But Yang Yunmeng believes it's her mother's right to share what she wants online. She realizes most parents want their kids to see their posts.

While some parents secretly spy on their children using fake accounts, some children sneakily tamper with their parents' actual accounts.

Often, the children set up their parents' accounts in the first place, so they know their passwords - or at least how to get them.

Yuan, the 16-year-old, started his mothers' accounts, so he knows her passwords - and uses them without her knowledge.

"If she posts something embarrassing about me on her micro blog, I'll log on her account and delete it," he says.

Family networks

Yuan says his classmate's mother followed her boy's micro blog. The boy believed it was a classmate who admired him, since the posts were encouraging.

When he discovered the truth, he changed his mother's password and told her hackers had hijacked the account.

Such bait-and-switch tactics are commonly used by the younger generation.

Shanxi province native Ning Cuiming secretly added her 17-year-old nephew's QQ and WeChat to see if he had a puppy love relationship that could affect his studies. Upon discovering this, the boy unfriended his 49-year-old aunt on WeChat gave his QQ account to Ning's daughter. Ning didn't know about the switch for some time, and her daughter didn't realize until later why the boy had given her his account.

Ning says: "I just noticed he blocked me on WeChat. I'm very angry because he must have an ulterior motive."

Her nephew Ning Shaogang tells China Daily he did it because he needs privacy. Understanding and trust are the bases of communication, he says.

Lu Dan'ni, a 32-year-old primary school teacher in Guangdong province's Shantou, says: "The older generation doesn't have an awareness of privacy. They even had to report their marriages and divorces to service organizations and companies in the old days. It's easy to understand their actions if you know about their backgrounds."

While there are many distinctively Chinese contours to familial SNS relationships, the existence of such relationships is an international phenomenon.

US website's survey found 92 percent of American parents on Facebook are their children's friends on the site. Half the parents say they joined the site to keep tabs on their kids.

And one in three teens on Facebook feel embarrassed by comments left by their parents, the survey finds. Comparably, 30 percent say they would unfriend their parents if they could.

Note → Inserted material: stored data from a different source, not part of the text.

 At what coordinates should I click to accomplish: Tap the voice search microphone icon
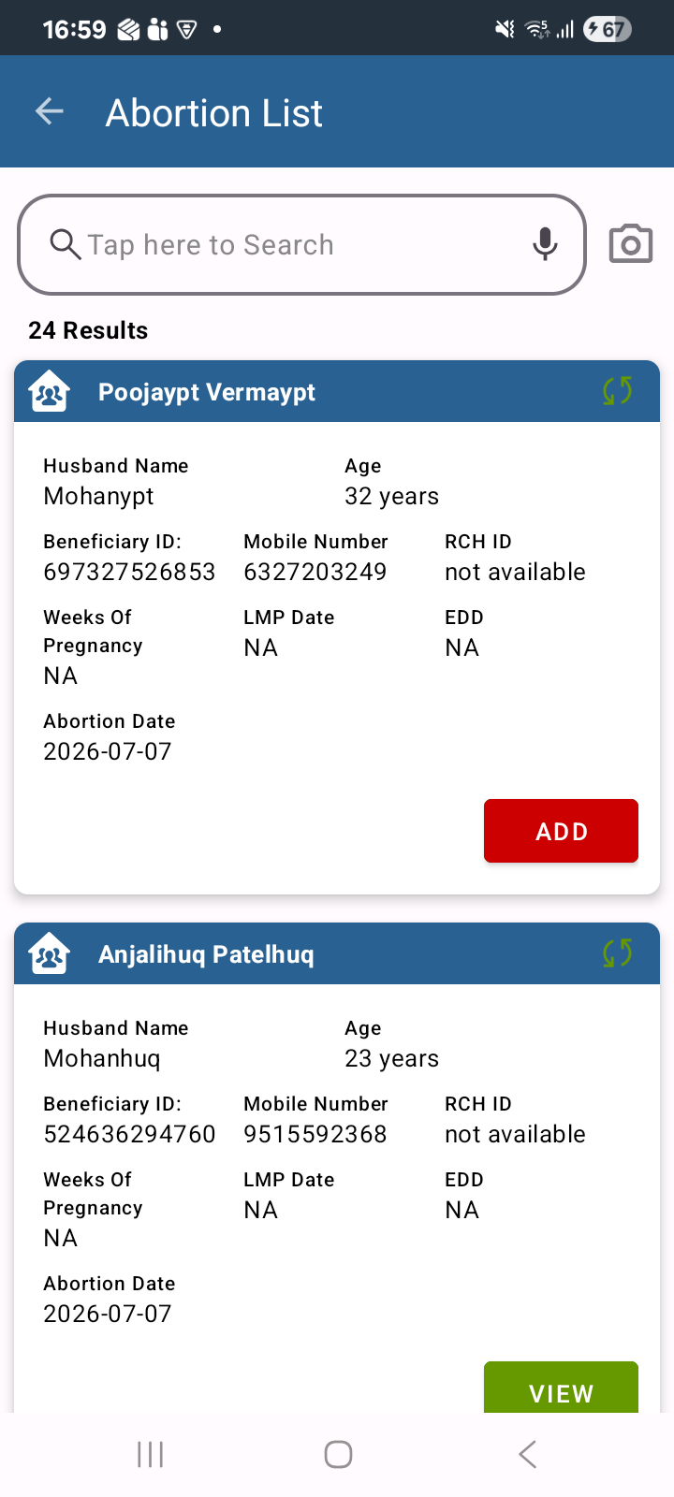(x=545, y=244)
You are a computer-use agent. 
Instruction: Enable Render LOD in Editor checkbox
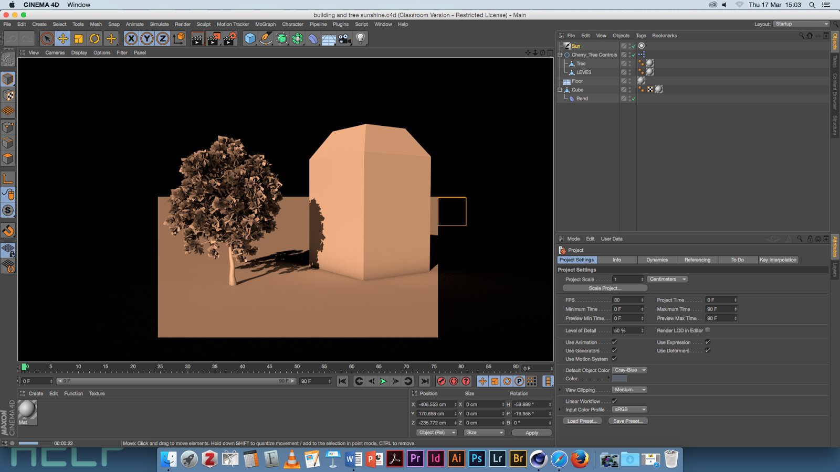coord(708,330)
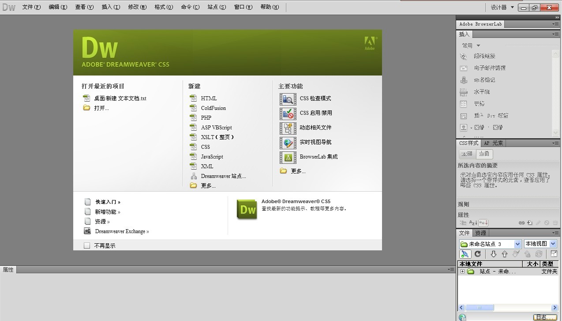Open 桌面\新建 文本文档.txt from recent items
The width and height of the screenshot is (562, 321).
(x=120, y=98)
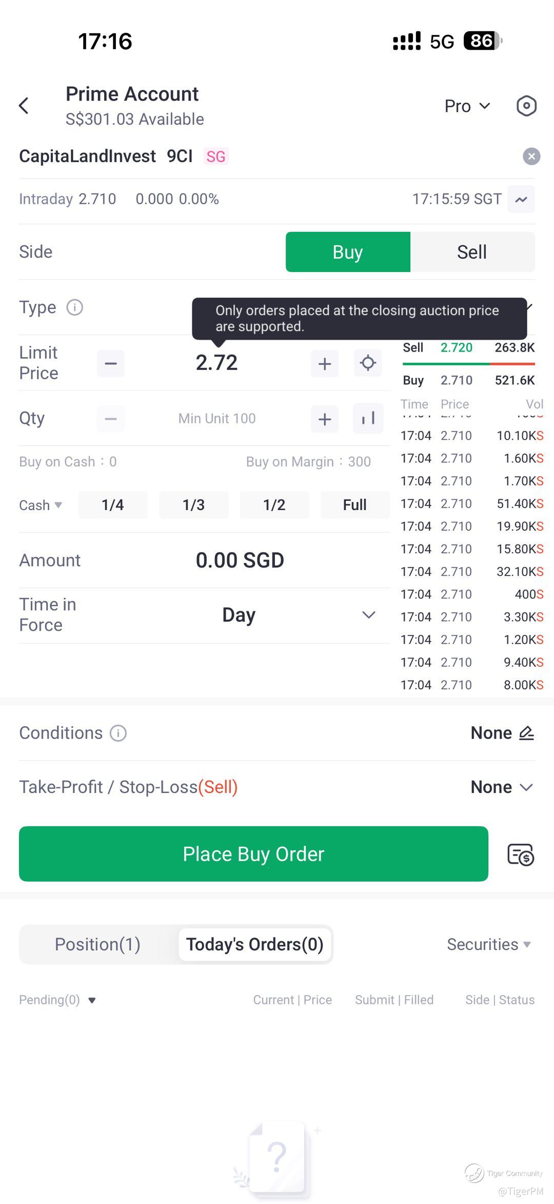Edit Conditions pencil icon

(526, 733)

Also, globally speaking, monitoring their children isn't the only reason parents start SNS accounts. Many enjoy their own social media lives.

Lu, the teacher, helped her 60-year-old mother Xie Yanying open a WeChat account because her mom was curious about the new technology and knew relatives her age were using it. Xie says it's also a great way to get news.

And Xu, the editor, often uses her micro blog for work, to share experiences and views, and communicate with colleagues.

She has continued using her micro blog long after her son - her original reason for getting her accounts - blocked her.

The mother and her boy, instead, discuss experiences and thoughts face-to-face, and share with others online.

And, they agree, that's the way they like it.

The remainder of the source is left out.